Take a moment to process that, because the madness doesn’t stop there.

Steve convinces the GSE of Matt’s innocence, leaving a humiliated Bovver to seek out Tommy Hatcher (Geoff Bell), the ruthless leader of Millwall’s firm. Bovver spills the beans about the GSE pub location, setting up an ambush. Hatcher and his crew attack, and in the chaos, Steve is stabbed. Shannon, in a baffling display of logic, declares she’s leaving Steve, unable to tolerate his return to violence. The irony is truly Shakespearean – he was only trying to protect her brother! The film culminates in a massive clash between the Millwall and West Ham firms, to which Shannon, inexplicably, drives with her baby son. Pete is tragically killed by Hatcher, and in a moment of forced catharsis, both sides realize the utter futility of their violence – Romeo and Juliet meets East London, with a pint of lager. Matt, armed with his newfound hooligan street cred, returns to the US and intimidates the guy who set him up with the drugs. Roll credits.

The Compelling Awfulness: Why Green Street Hooligans is a Guilty Pleasure

So, why does this cinematic train wreck hold such a strange appeal?

Part of it is the sheer audacity of West Ham United proudly promoting a film starring Elijah Wood, partially shot at their beloved Upton Park stadium. It seems no one bothered to inform them it was a film glorifying, however clumsily, football hooliganism.

Then there’s the casting of Frodo Baggins as a football hooligan.
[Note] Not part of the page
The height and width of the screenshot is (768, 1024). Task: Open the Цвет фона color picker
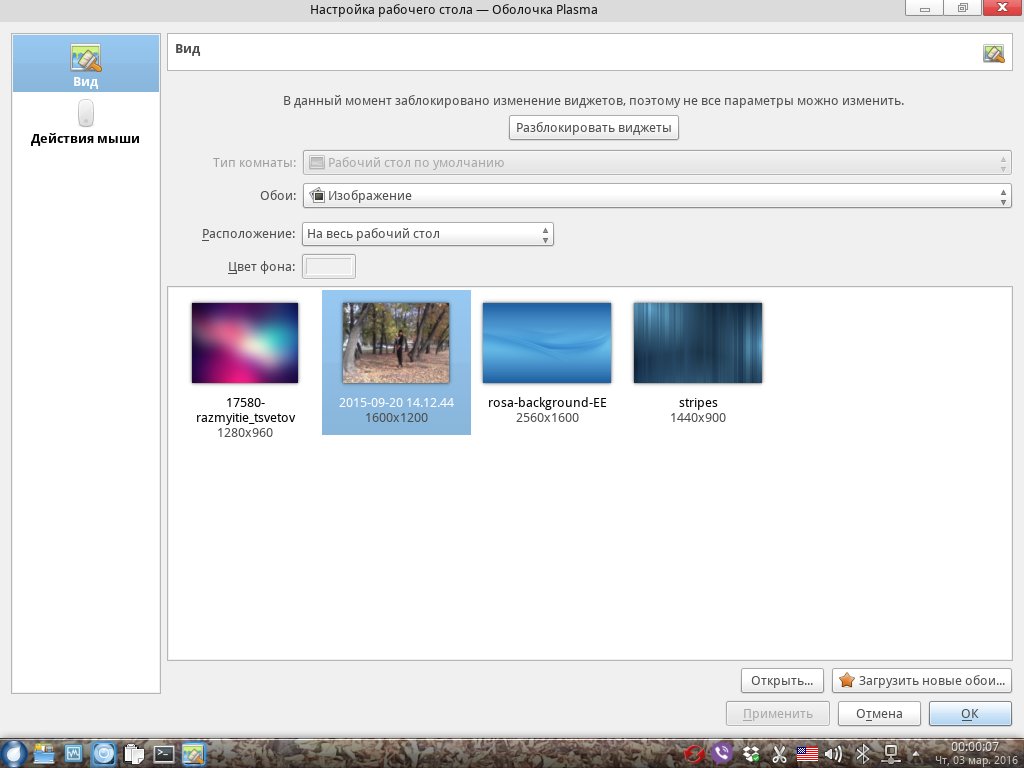329,266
Never has the supposed menace of English football firms been so utterly unconvincing. It’s like casting a hobbit as a Viking berserker.

And let’s not forget Charlie Hunnam’s accent. Upon my first viewing, I genuinely believed he was a foreign actor, perhaps from a small Belgian town, attempting Cockney. His accent is so uniquely terrible it transcends even Dick Van Dyke’s infamous attempt. He’s actually from Newcastle! While my own Geordie accent isn’t award-winning, no one has ever paid me to inflict it on an audience for two hours.
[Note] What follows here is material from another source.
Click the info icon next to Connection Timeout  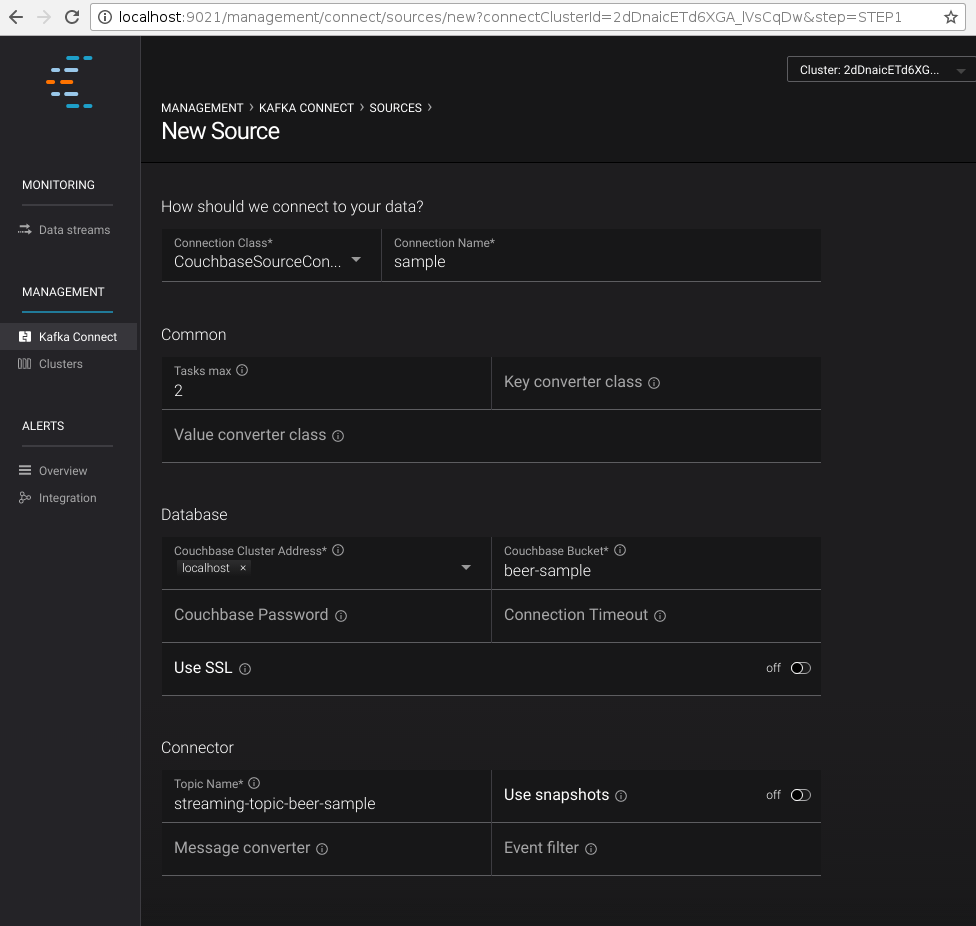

The character names are another source of unintentional comedy. Bovver! It’s almost begging for supporting characters named “Pwopah Norty” and “You Slaaaag.” The commitment to caricature is truly something to behold.

Shannon’s motivations defy all logic and reason. No sane person would react as she does. While marital discord over a return to hooliganism is understandable, her complete failure to grasp that Steve was stabbed protecting her dim-witted brother is baffling. And taking her baby to a massive football brawl? If this were a mother from a low-income neighborhood, social services would be involved faster than you can say “Green Street Elite.”
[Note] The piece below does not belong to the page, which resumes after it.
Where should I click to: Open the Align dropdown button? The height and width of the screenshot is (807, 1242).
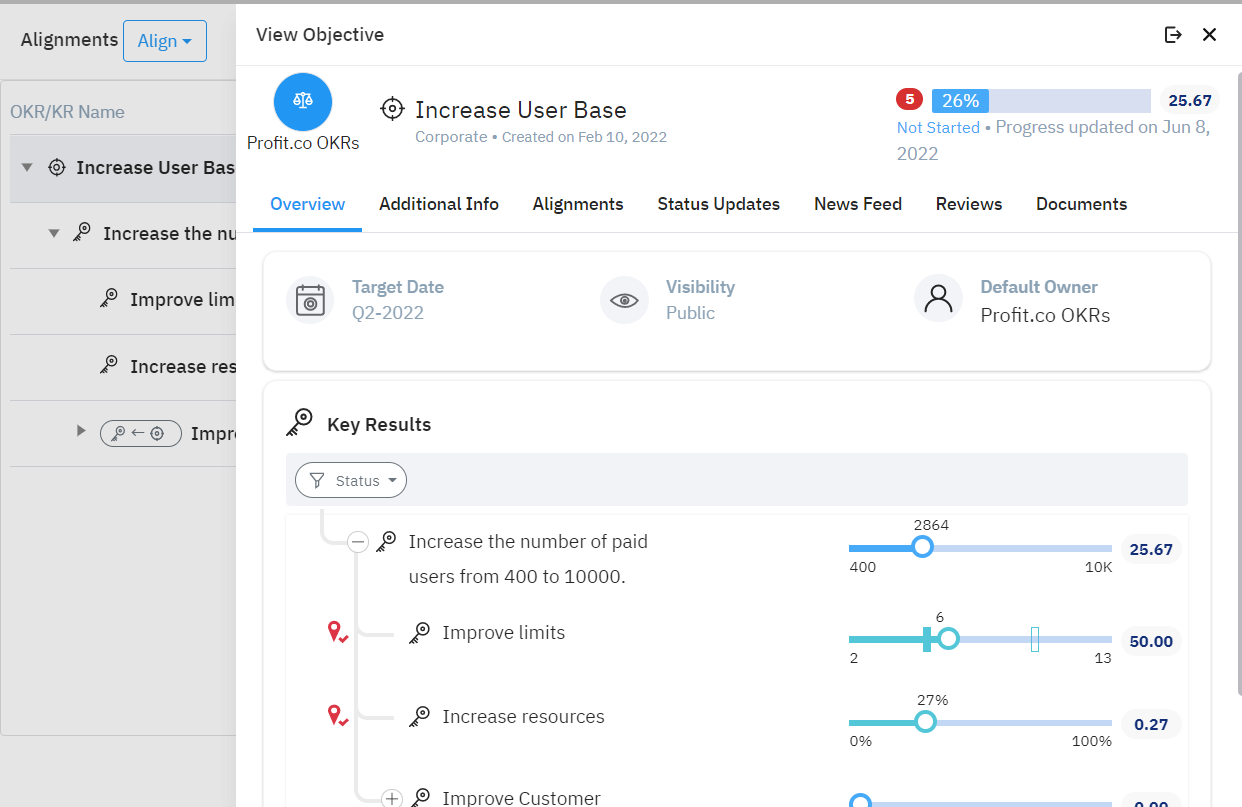(165, 41)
Green Street Hooligans also suffers from delusions of grandeur. It aspires to be more than just another football hooligan flick. Surprisingly, some US reviewers, including the late Roger Ebert, actually fell for this pretense, viewing it as a serious commentary on social issues, akin to Alan Clarke’s The Firm. They seemed oblivious to its true nature as a tawdry exploitation film capitalizing on the late 90s/early 2000s hooligan movie trend. Perhaps the lack of US release for The Football Factory shielded them from Green Street‘s cinematic DNA.

Yet, amidst the cinematic garbage, glimmers of genuine talent emerge, primarily in the performances of the villains. Leo Gregory as Bovver is disturbingly believable as a man radiating unpredictable malevolence, the kind of person who makes you carefully choose your words. (Though, typecasting is clearly alive and well, as IMDB lists one of his upcoming roles as “Slasher” in The Hooligan Factory). Geoff Bell’s Tommy Hatcher is equally chilling – the scene where he murders Pete while singing “He’s only a poor little Hammer” is genuinely horrifying, and not just due to the violence itself.

In conclusion, I am absolutely not recommending you watch Green Street Hooligans. Please, do not watch it expecting a cinematic masterpiece. It is, objectively, terrible. My enjoyment of it is a personal quirk, and likely won’t translate to your viewing experience. However, if a football hooligan ever kidnaps your family and forces you to choose between watching Green Street and Green Street Hooligans 2: Stand Your Ground, choose the original. Because Green Street Hooligans 2 is a film for which the word “pleasure” could never, under any circumstances, be used.